Collected data entries

·····

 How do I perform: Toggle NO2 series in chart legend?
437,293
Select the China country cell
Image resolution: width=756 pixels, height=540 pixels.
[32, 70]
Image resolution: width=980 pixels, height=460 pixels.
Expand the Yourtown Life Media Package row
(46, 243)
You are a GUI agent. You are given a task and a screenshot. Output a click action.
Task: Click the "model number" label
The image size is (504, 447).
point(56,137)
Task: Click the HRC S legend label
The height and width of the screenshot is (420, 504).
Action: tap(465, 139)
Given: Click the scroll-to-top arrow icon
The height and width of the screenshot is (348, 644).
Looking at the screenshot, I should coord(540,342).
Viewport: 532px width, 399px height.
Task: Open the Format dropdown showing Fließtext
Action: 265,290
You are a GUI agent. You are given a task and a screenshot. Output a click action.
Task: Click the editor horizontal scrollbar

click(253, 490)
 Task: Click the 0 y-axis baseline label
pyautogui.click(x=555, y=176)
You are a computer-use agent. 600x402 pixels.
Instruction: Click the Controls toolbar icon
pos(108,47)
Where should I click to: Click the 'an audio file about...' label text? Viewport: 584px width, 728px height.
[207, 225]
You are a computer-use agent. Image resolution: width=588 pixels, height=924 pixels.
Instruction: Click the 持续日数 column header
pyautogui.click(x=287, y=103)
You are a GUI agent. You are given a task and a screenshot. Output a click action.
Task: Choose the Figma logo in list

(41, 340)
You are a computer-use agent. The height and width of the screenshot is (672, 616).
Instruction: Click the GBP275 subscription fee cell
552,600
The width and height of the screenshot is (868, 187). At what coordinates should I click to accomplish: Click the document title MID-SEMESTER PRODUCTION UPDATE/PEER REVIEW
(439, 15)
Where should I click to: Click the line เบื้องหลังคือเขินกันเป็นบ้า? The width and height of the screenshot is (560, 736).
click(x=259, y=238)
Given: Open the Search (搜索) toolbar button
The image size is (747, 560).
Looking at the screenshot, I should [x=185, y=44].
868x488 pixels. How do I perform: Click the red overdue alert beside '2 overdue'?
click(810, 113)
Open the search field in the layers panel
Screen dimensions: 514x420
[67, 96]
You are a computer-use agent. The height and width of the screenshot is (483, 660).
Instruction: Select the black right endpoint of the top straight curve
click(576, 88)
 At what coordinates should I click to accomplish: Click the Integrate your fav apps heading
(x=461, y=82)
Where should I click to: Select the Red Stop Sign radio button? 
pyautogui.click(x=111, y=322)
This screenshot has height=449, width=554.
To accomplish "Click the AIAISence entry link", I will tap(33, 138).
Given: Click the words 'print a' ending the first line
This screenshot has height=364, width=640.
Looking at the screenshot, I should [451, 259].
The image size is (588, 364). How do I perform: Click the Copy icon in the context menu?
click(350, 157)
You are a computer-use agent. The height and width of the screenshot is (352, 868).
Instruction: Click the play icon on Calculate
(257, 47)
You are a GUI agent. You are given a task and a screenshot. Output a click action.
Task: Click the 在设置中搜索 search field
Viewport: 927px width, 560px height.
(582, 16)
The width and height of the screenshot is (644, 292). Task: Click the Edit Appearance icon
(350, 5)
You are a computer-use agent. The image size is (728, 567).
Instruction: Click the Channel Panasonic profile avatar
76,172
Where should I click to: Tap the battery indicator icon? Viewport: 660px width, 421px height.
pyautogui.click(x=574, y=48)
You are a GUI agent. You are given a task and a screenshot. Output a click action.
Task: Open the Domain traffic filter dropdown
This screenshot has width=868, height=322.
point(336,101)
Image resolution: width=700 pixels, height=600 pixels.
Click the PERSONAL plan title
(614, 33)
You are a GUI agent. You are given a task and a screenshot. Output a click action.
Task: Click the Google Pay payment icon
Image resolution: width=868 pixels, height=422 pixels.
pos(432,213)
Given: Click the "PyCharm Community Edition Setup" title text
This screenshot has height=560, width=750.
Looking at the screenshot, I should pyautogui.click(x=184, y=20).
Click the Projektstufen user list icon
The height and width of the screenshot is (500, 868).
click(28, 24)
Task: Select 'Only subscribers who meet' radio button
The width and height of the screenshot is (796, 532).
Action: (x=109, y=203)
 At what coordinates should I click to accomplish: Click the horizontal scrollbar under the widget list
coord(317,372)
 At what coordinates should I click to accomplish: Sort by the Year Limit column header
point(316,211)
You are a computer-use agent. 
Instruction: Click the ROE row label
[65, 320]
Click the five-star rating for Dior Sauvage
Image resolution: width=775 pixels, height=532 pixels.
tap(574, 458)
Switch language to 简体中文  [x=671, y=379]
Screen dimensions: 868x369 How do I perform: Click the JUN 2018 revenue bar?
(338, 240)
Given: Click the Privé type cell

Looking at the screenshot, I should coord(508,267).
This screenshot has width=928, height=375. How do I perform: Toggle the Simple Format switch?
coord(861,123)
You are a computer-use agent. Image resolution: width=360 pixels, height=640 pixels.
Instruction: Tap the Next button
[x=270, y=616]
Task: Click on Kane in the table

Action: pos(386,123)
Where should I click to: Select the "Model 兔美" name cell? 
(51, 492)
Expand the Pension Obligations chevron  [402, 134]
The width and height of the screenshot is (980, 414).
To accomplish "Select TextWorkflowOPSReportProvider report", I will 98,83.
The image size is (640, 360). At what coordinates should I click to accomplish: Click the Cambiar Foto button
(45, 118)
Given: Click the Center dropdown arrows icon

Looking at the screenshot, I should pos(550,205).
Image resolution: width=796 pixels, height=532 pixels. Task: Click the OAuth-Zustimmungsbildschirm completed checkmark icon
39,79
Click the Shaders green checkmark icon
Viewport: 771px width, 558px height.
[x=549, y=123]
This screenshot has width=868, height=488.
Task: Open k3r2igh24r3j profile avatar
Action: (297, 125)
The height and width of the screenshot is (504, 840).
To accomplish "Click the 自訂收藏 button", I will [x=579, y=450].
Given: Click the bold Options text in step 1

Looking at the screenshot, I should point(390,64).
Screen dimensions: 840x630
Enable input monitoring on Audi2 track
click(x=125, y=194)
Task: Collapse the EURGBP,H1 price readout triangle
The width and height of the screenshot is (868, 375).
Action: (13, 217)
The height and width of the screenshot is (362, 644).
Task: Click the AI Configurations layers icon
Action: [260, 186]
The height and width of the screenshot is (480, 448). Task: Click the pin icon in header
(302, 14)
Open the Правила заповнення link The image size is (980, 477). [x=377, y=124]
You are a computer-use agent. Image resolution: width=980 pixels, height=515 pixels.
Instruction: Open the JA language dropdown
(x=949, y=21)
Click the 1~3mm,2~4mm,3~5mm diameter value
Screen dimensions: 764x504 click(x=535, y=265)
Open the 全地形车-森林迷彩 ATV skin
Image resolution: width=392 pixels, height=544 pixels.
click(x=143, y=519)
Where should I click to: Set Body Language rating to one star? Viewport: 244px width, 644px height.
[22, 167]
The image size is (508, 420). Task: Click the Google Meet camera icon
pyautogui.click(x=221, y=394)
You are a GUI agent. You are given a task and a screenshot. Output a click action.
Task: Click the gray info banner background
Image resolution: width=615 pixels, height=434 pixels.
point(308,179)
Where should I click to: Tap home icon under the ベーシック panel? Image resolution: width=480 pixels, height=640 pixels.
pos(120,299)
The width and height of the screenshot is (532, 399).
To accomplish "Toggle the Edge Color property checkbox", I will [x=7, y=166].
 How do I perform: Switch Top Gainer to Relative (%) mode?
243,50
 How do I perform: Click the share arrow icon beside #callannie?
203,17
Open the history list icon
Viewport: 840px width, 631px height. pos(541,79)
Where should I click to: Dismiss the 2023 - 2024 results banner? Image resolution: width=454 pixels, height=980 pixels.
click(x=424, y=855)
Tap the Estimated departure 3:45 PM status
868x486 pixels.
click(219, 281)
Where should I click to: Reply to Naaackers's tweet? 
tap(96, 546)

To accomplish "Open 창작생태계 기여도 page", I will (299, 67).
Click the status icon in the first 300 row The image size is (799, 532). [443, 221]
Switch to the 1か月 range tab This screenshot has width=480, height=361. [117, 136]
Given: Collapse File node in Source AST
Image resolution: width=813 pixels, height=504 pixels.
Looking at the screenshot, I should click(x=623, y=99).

·····

• **WORK REQUIRED**:
Only lines holding the word "link" belong in the answer; copy all of them from the records.

• **TASK OUTPUT**:
To accomplish "Click the AIAISence entry link", I will tap(33, 138).
Open the Правила заповнення link The image size is (980, 477). [x=377, y=124]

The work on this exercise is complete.